Physician review of this case has identified the following:

Regarding placental abruption:
The patient was contracting every 2 minutes from admission through 5:30 am on 7/19. Regular painful contractions in the setting of spontaneous bleeding are placental abruption until proven otherwise. Although the notes explain that the patient did not have any significant bleeding in the hospital, she did have significant bleeding prior to admission. EMS (Emergency Medical Services) reported that the patient noted blood running down her legs and estimated blood loss on the floor to be 50 - 75 cc (cubic centimeters): this is not a typical sign of preterm labor.
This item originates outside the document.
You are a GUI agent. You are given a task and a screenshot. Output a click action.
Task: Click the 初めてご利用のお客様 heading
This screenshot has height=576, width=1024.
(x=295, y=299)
The admitting RN noted that the patient had a towel "moderately soaked with bright red blood" from home.

Regarding preterm labor: Although this is not the patient ' s primary diagnosis, the following cervical examinations are recorded in the chart:

7/18 at 23:00, closed/thick/-3/posterior (recorded by RN #3, performed by Physician #3)
7/19 at 04:45, 1cm/30% effaced/-3 to -2 station/anterior/soft (recorded by RN #3, performed by Physician #3)
7/19 at 08:15, closed/30%/-3 to -2 station/anterior/soft (recorded by RN #3, performed by Physician #3)
7/19 at 13:31, discharge notes by RN #4 indicate pelvic rest and bed rest and to "keep appointment next Tuesday."

In summary, the patient had 3 exams by Physician #3. There was cervical change from 1st to the 2nd examination. When labor is starting the cervix softens (effacement went from " thick " which is 0% to 30%), and moves from posterior to anterior, begins to dilate (went from closed to 1 cm open) and also softens. All of these changes are documented but there is no plan in place regarding their findings.

It is confusing that at the 3rd exam by the same physician (Physician #3), RN #3 described the cervix as closed. The cervix does not close up again once labor begins. So, as documented, one of these examinations is erroneous.

In summary, the patient's presentation was most consistent with a placental abruption. Although preterm labor can result from abruption and must be considered, the patient should have been monitored for a much longer time to ensure that the placenta was not prematurely separating from the uterine wall. She should not have been discharged. Signs of abruption include bleeding, but also pain and contractions. The patient was discharged home just a few hours after her contractions spaced out a bit. But they did not go away, and since there was no other explanation for contractions, the most likely diagnosis was abruption. An US cannot be used to "rule out" abruption. If a section of placenta is noted to have separated from the uterus on US this can support the diagnosis, but most cases of abruption are not evident on US.

An additional finding in the US revealed the estimated fetal weight (EFW) was less than 10 percentile. This was a significant finding and should have been followed by either immediate umbilical artery dopplers or a plan for very short term follow up. There is no evidence of either in the MR.